(Problem requirements)
Echo the rows below back, line for line, with no changes.

(Data entries)
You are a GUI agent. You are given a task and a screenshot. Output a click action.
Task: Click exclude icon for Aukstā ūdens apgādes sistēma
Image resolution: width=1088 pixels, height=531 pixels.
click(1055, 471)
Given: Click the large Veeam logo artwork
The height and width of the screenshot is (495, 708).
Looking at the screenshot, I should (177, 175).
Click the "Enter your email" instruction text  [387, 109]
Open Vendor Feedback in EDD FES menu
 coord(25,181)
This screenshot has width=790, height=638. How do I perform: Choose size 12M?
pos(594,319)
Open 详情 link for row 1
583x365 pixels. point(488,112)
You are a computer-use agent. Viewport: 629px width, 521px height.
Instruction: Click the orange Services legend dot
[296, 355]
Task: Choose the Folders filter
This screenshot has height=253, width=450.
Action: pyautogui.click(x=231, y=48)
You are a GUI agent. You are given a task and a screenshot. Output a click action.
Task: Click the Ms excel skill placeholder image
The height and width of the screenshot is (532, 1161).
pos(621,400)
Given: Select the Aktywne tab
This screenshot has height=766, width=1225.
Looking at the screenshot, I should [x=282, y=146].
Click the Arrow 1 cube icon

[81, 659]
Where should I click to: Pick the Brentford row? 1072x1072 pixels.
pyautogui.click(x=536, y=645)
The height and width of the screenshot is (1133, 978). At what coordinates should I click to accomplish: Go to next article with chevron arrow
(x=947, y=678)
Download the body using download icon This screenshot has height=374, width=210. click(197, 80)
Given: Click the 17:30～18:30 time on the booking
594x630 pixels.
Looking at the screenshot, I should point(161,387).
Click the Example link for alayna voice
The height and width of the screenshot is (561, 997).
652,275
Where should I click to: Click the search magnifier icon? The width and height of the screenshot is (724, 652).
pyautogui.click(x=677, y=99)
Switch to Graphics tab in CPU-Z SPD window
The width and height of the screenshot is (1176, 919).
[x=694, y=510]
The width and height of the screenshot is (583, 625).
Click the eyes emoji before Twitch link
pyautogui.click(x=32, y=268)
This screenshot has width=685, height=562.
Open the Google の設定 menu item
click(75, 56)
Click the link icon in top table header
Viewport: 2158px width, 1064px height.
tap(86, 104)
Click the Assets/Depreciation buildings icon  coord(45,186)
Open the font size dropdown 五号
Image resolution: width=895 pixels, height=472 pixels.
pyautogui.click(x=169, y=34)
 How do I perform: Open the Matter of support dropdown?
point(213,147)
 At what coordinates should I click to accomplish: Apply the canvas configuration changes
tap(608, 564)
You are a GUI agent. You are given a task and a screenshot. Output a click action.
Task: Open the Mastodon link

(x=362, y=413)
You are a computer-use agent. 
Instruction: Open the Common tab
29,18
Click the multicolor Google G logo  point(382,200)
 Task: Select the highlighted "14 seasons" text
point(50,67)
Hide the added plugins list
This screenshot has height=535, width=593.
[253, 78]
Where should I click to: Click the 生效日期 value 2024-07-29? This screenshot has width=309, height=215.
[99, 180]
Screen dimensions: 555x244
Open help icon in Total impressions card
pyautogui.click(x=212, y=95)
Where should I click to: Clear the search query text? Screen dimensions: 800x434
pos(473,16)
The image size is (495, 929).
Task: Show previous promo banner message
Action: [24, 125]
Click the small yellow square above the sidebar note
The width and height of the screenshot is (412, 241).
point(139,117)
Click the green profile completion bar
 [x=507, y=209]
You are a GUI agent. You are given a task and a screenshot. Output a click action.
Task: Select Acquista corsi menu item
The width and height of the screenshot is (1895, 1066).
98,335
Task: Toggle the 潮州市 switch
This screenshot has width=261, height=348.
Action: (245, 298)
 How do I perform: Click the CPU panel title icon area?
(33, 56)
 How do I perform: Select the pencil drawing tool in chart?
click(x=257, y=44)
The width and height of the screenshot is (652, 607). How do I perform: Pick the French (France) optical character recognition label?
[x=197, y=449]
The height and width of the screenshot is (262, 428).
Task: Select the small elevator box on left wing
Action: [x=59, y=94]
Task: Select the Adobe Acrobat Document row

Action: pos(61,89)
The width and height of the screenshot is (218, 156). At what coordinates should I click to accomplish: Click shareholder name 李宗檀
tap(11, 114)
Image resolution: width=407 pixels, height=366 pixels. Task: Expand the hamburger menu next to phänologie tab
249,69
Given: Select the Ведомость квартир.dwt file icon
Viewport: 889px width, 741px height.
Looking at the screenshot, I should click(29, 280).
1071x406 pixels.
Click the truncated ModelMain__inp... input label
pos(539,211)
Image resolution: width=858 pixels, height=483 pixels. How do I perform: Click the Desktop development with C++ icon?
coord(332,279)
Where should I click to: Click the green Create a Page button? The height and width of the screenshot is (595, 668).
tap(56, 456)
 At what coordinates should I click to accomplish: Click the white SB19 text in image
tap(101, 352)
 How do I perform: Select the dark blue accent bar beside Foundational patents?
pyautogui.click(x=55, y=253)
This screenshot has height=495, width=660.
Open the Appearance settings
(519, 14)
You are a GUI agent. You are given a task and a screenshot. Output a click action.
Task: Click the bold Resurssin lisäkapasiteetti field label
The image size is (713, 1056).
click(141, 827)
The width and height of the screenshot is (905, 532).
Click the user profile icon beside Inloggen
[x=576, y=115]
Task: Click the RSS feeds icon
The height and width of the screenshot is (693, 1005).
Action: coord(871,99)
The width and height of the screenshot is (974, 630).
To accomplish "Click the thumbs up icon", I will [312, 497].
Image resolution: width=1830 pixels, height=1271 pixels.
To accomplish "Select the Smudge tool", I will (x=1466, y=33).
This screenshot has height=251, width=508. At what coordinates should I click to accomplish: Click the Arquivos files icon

(Result of the exercise)
You are a GUI agent. You are given a task and a screenshot. Output a click action.
Task: Click exclude icon for Aukstā ūdens apgādes sistēma
Image resolution: width=1088 pixels, height=531 pixels.
click(1055, 471)
Given: Click the large Veeam logo artwork
The height and width of the screenshot is (495, 708).
Looking at the screenshot, I should (177, 175).
Click the "Enter your email" instruction text  [387, 109]
Open Vendor Feedback in EDD FES menu
 coord(25,181)
This screenshot has width=790, height=638. How do I perform: Choose size 12M?
pos(594,319)
Open 详情 link for row 1
583x365 pixels. point(488,112)
You are a computer-use agent. Viewport: 629px width, 521px height.
Instruction: Click the orange Services legend dot
[296, 355]
Task: Choose the Folders filter
This screenshot has height=253, width=450.
Action: pyautogui.click(x=231, y=48)
You are a GUI agent. You are given a task and a screenshot. Output a click action.
Task: Click the Ms excel skill placeholder image
The height and width of the screenshot is (532, 1161).
pos(621,400)
Given: Select the Aktywne tab
This screenshot has height=766, width=1225.
Looking at the screenshot, I should [x=282, y=146].
Click the Arrow 1 cube icon

[81, 659]
Where should I click to: Pick the Brentford row? 1072x1072 pixels.
pyautogui.click(x=536, y=645)
The height and width of the screenshot is (1133, 978). At what coordinates should I click to accomplish: Go to next article with chevron arrow
(x=947, y=678)
Download the body using download icon This screenshot has height=374, width=210. click(197, 80)
Given: Click the 17:30～18:30 time on the booking
594x630 pixels.
Looking at the screenshot, I should point(161,387).
Click the Example link for alayna voice
The height and width of the screenshot is (561, 997).
652,275
Where should I click to: Click the search magnifier icon? The width and height of the screenshot is (724, 652).
pyautogui.click(x=677, y=99)
Switch to Graphics tab in CPU-Z SPD window
The width and height of the screenshot is (1176, 919).
[x=694, y=510]
The width and height of the screenshot is (583, 625).
Click the eyes emoji before Twitch link
pyautogui.click(x=32, y=268)
This screenshot has width=685, height=562.
Open the Google の設定 menu item
click(75, 56)
Click the link icon in top table header
Viewport: 2158px width, 1064px height.
tap(86, 104)
Click the Assets/Depreciation buildings icon  coord(45,186)
Open the font size dropdown 五号
Image resolution: width=895 pixels, height=472 pixels.
pyautogui.click(x=169, y=34)
 How do I perform: Open the Matter of support dropdown?
point(213,147)
 At what coordinates should I click to accomplish: Apply the canvas configuration changes
tap(608, 564)
You are a GUI agent. You are given a task and a screenshot. Output a click action.
Task: Open the Mastodon link

(x=362, y=413)
You are a computer-use agent. 
Instruction: Open the Common tab
29,18
Click the multicolor Google G logo  point(382,200)
 Task: Select the highlighted "14 seasons" text
point(50,67)
Hide the added plugins list
This screenshot has height=535, width=593.
[253, 78]
Where should I click to: Click the 生效日期 value 2024-07-29? This screenshot has width=309, height=215.
[99, 180]
Screen dimensions: 555x244
Open help icon in Total impressions card
pyautogui.click(x=212, y=95)
Where should I click to: Clear the search query text? Screen dimensions: 800x434
pos(473,16)
The image size is (495, 929).
Task: Show previous promo banner message
Action: [24, 125]
Click the small yellow square above the sidebar note
The width and height of the screenshot is (412, 241).
point(139,117)
Click the green profile completion bar
 [x=507, y=209]
You are a GUI agent. You are given a task and a screenshot. Output a click action.
Task: Select Acquista corsi menu item
The width and height of the screenshot is (1895, 1066).
98,335
Task: Toggle the 潮州市 switch
This screenshot has width=261, height=348.
Action: (245, 298)
 How do I perform: Click the CPU panel title icon area?
(33, 56)
 How do I perform: Select the pencil drawing tool in chart?
click(x=257, y=44)
The width and height of the screenshot is (652, 607). How do I perform: Pick the French (France) optical character recognition label?
[x=197, y=449]
The height and width of the screenshot is (262, 428).
Task: Select the small elevator box on left wing
Action: [x=59, y=94]
Task: Select the Adobe Acrobat Document row

Action: pos(61,89)
The width and height of the screenshot is (218, 156). At what coordinates should I click to accomplish: Click shareholder name 李宗檀
tap(11, 114)
Image resolution: width=407 pixels, height=366 pixels. Task: Expand the hamburger menu next to phänologie tab
249,69
Given: Select the Ведомость квартир.dwt file icon
Viewport: 889px width, 741px height.
Looking at the screenshot, I should click(29, 280).
1071x406 pixels.
Click the truncated ModelMain__inp... input label
pos(539,211)
Image resolution: width=858 pixels, height=483 pixels. How do I perform: Click the Desktop development with C++ icon?
coord(332,279)
Where should I click to: Click the green Create a Page button? The height and width of the screenshot is (595, 668).
tap(56, 456)
 At what coordinates should I click to accomplish: Click the white SB19 text in image
tap(101, 352)
 How do I perform: Select the dark blue accent bar beside Foundational patents?
pyautogui.click(x=55, y=253)
This screenshot has height=495, width=660.
Open the Appearance settings
(519, 14)
You are a GUI agent. You are given a task and a screenshot. Output a click action.
Task: Click the bold Resurssin lisäkapasiteetti field label
The image size is (713, 1056).
click(141, 827)
The width and height of the screenshot is (905, 532).
Click the user profile icon beside Inloggen
[x=576, y=115]
Task: Click the RSS feeds icon
The height and width of the screenshot is (693, 1005).
Action: coord(871,99)
The width and height of the screenshot is (974, 630).
To accomplish "Click the thumbs up icon", I will [312, 497].
Image resolution: width=1830 pixels, height=1271 pixels.
To accomplish "Select the Smudge tool", I will (x=1466, y=33).
This screenshot has height=251, width=508. At what coordinates should I click to accomplish: Click the Arquivos files icon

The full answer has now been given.